Peintre, illustrateur et sculpteur né à Krefeld en Allemagne, Beuys est blessé en 1941 pendant son service militaire. Six années plus tard, il étudie la sculpture à Düsseldorf. En 1957, il s’intéresse aux écrits de Steiner et Novalis ainsi qu’à la “conception étendue de l’art” et à la “sculpture sociale”. Il rejoint le mouvement Fluxus en 1961. Il est connu pour ses installations et ses performances. En tant qu’enseignant, il exerce une forte influence au sein de l’Académie de Düsseldorf mais, après avoir été démis de ses fonctions parce qu’il accueillait des étudiants refusés par “numerus clausus”, il fonde à Berlin l’Université libre internationale pour la créativité et la recherche interdisciplinaire.

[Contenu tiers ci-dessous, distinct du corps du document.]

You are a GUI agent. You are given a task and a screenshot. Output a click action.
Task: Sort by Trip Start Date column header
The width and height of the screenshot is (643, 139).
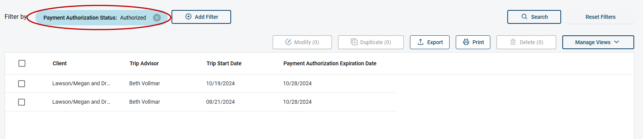224,63
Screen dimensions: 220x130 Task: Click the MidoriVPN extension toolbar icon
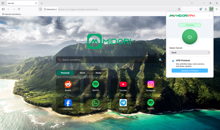coord(211,9)
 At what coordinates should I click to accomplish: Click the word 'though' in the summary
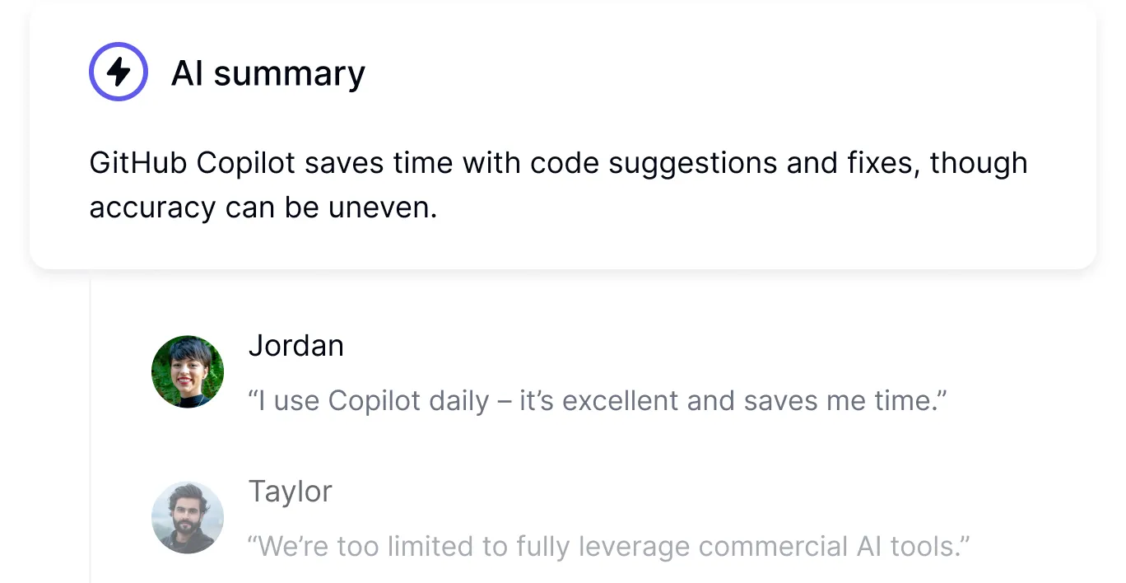point(979,165)
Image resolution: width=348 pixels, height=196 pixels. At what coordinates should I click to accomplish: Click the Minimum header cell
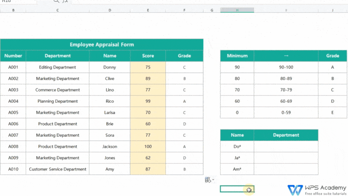237,56
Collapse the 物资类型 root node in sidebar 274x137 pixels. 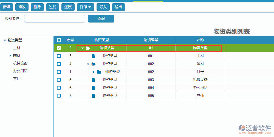pos(5,40)
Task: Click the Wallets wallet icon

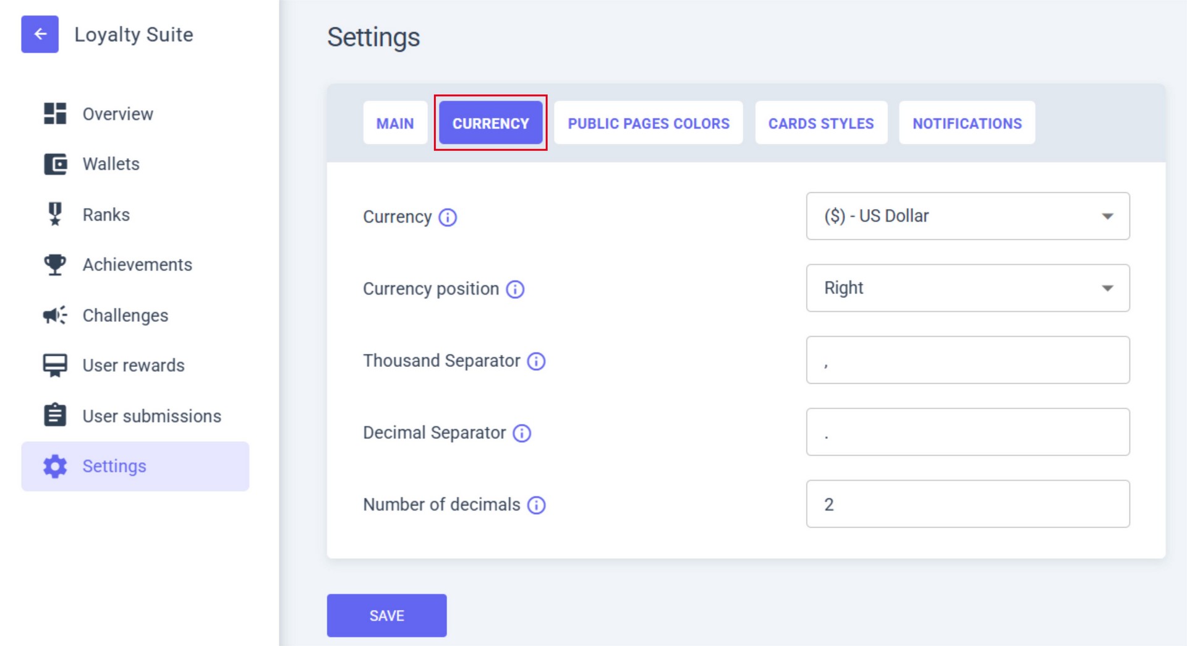Action: [x=55, y=164]
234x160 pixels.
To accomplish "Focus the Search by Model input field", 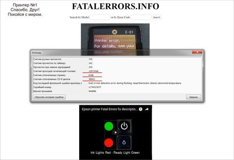I will (100, 17).
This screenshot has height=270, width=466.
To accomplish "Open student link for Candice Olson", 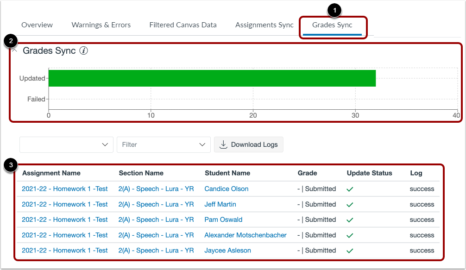I will click(x=226, y=189).
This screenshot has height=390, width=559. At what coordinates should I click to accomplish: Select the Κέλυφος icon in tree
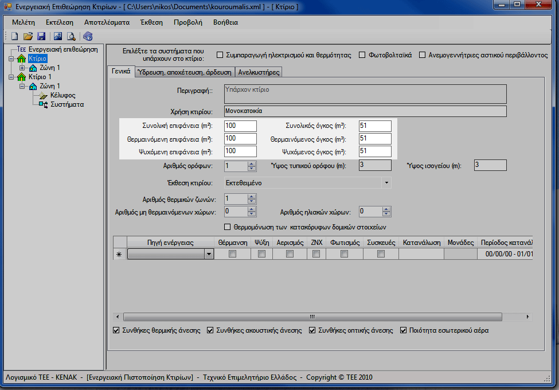click(x=45, y=95)
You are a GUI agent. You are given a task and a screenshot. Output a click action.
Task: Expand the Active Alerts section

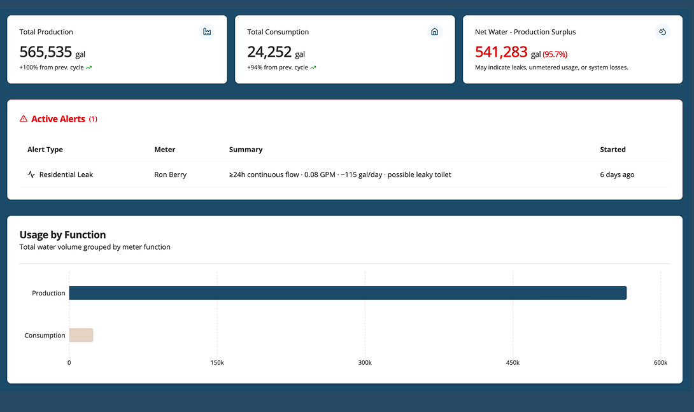coord(59,118)
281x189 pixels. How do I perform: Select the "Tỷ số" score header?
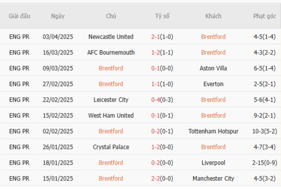162,16
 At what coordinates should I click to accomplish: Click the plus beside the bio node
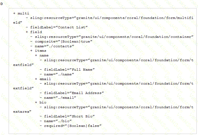[x=36, y=102]
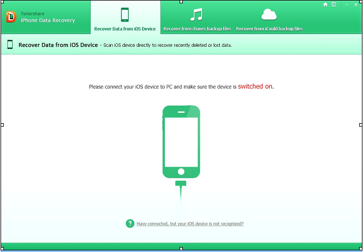The width and height of the screenshot is (363, 252).
Task: Click small phone icon beside section heading
Action: [x=10, y=45]
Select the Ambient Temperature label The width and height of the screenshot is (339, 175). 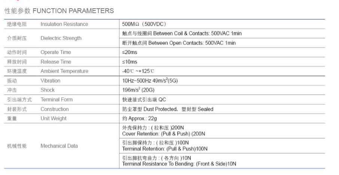pos(64,71)
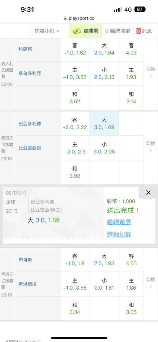158x342 pixels.
Task: Tap the lock icon beside playsport.cc
Action: click(65, 18)
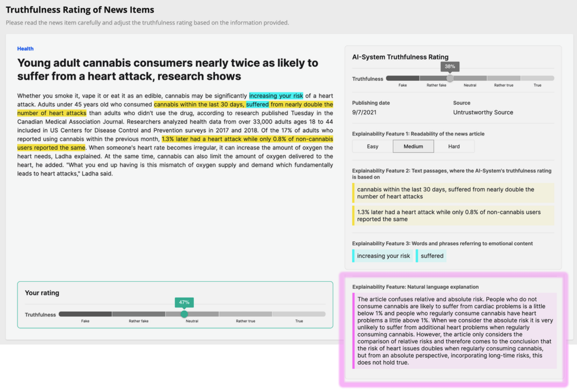Click the 'increasing your risk' emotional phrase chip
Viewport: 577px width, 389px height.
pos(383,256)
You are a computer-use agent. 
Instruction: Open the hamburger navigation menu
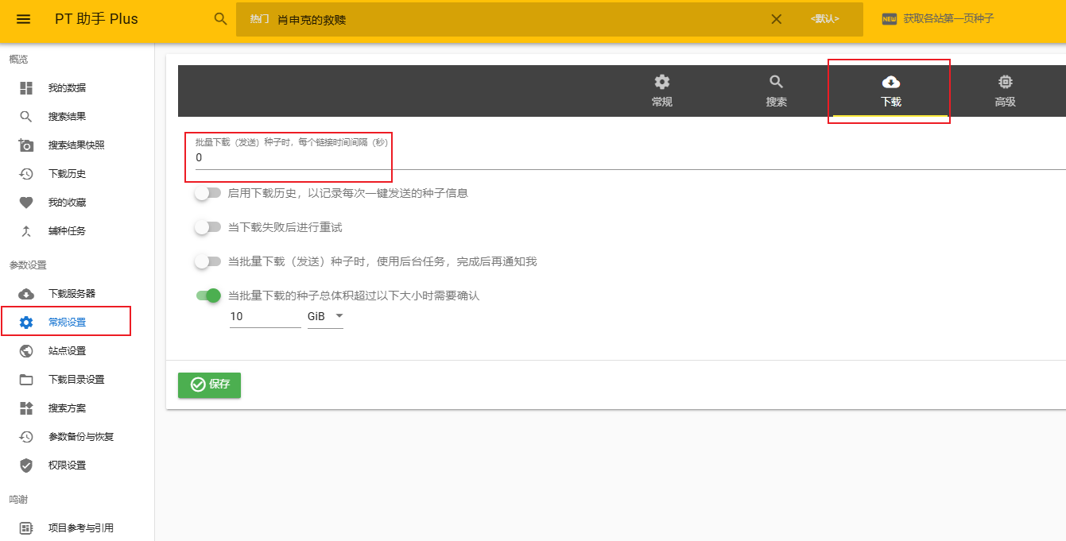click(x=24, y=19)
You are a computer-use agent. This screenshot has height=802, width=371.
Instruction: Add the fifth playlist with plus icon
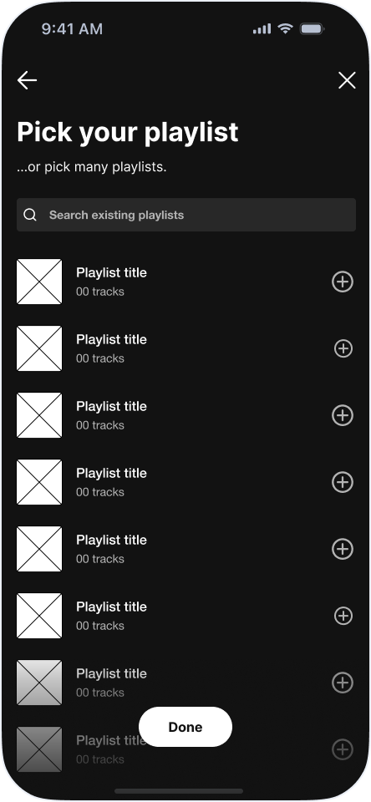coord(343,549)
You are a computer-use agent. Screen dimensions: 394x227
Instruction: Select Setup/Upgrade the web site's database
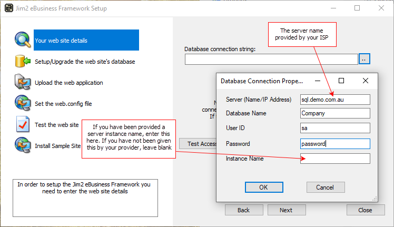point(85,62)
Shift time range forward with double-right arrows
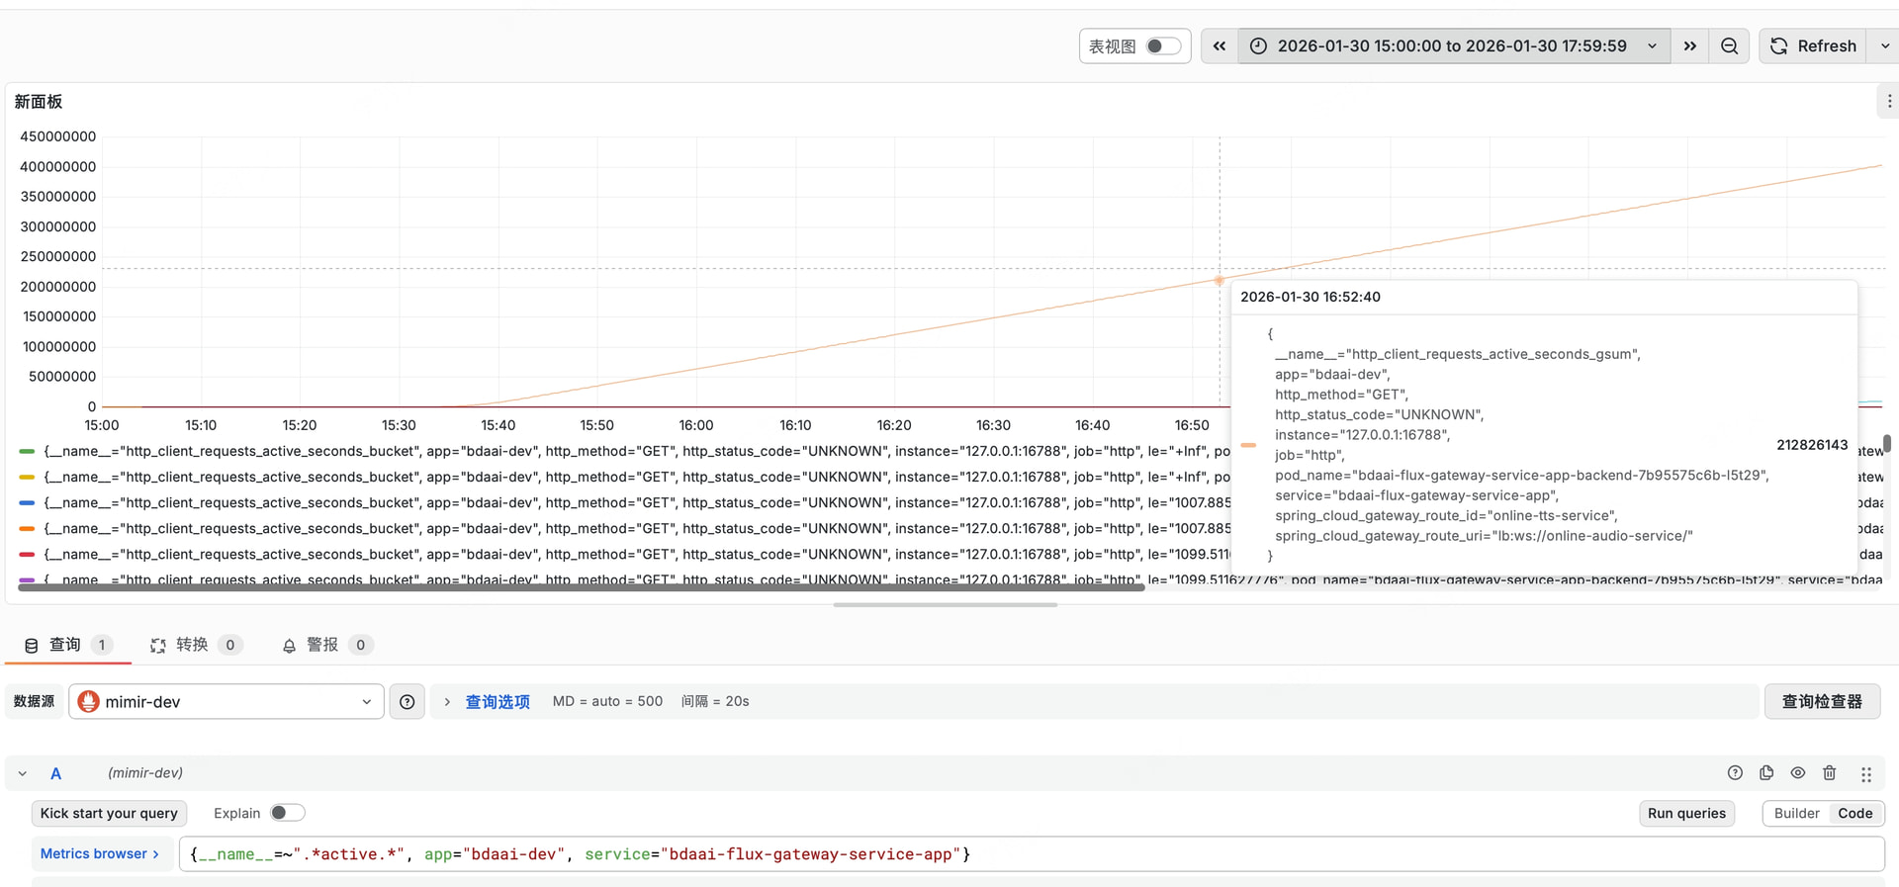 point(1690,45)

Inspiré par les travaux de Rudolf Steiner, il tente d’exprimer la complexité de la vie en accentuant l’expressivité des objets qu’il représente. Employant des techniques et des matériaux inédits, il réalise des œuvres dont le style s’affranchit des cloisonnements académiques. Il participe au mouvement écologiste. La photographie n’est pas la partie la plus connue et reconnue de son œuvre. Elle est pourtant essentielle pour Beuys. Elle ajoute aux autres arts « une dimension cachée » comme il l’écrit dès 1980 lors de l’exposition de ses “100 Frontal views de Joseph Beuys”. Cette dimension, cette épaisseur invisible prend chez lui une dimension croissante même lorsque ce n’est pas lui qui se photographie mais Maggs qui — comme dans cette première exposition — décide de faire du portrait de Beuys une série. En 1979, après avoir assisté à l’exposition rétrospective au Guggenheim de New York, Maggs décida de se rendre en Allemagne pour photographier Joseph Beuys. Lors de la séance, l’artiste conserve une attitude statique voulue. Maggs prit plusieurs centaines de clichés.
Ces 100 vues furent exposées en 1980 à la Power Plant, Centre d’art contemporain à Toronto, puis à plus petite échelle au Goethe Institut. A la Power Plant, ils furent exposés en ligne, le dernier tirage laissant deux espaces vides à la fin, points de suspension invisibles indiquant que l’on pourrait continuer. L’effet reste saisissant. De loin, on pourrait penser à une duplication de la même image. Il convient de scruter les portraits pour capter, parfois, d’insensibles différences. Beuys est immobile tandis qu’Arnaud Maggs lui demande de décaler légèrement son chapeau de feutre afin de mieux saisir son regard. L’artiste reste impassible mais est loin de demeurer passif. Le jeu malin de Beuys attise l’envie de voir la différence, les détails. Le regardeur ne peut donc reste lui-même passif devant l’impassible afin de comprendre qui est l’autre. De plus, chacun peut s’estimer artiste dans une telle démarche afin de déceler cet “infra mince” où se déploient subtilité et richesse des différences et de déterminer comment l’émotion peut sourdre de l’innombrable.
Toute sa vie, Beuys a photographié ou a fait photographier son travail ou lui-même afin que ses performances survivent. On retrouve par exemple l’artiste vêtu d’un manteau de fourrure accompagné d’un cheval d’un blanc étincelant sur une scène obscure dans une reprise du mythe d’Iphigénie afin d’exprimer la liberté et la créativité des êtres. Ses photos restent marquées d’une vision qui témoigne de la nostalgie et la volonté de créer. Il retient toutes les photos douloureusement belles : à savoir utopiques donc pour lui politiques.
Les photographies réunies dans Beuys Book offrent un corpus magistral et encyclopédique. Les principes de base et les points essentiels de la démarche de l’artiste s’y retrouvent. Certaines photos rappellent les œuvres majeures du créateur comme sa légendaire sculpture intitulée “Kopf” (tête réalisée en 1961 et fondue en 1976). Cette Tête à la bouche entre-ouverte par la souffrance et aux yeux exorbités est fixée à l’extrémité du canon constituant la sculpture. Avec le manteau de fourrure de Beuys et un sac porté des années durant, cette tête est une sorte de « tombeau ». Les photographies sont donc des conteneurs d’histoires. Elles montrent diverses reliques (et bien plus) d’actions, des sculptures, objets usuels et artefacts historiques utilisés par Beuys ainsi que sa manière de les et de se transformer à travers la force de la lumière. Elles restent le contexte et l’atelier d’une œuvre d’exception qui fut un laboratoire d’idées et de formes.
jean-paul gavard-perret
Klaus Staeck et Gerhard Steidl, Beuys Book, Steidl, Londres, 2012, 700 p. -, 55 £.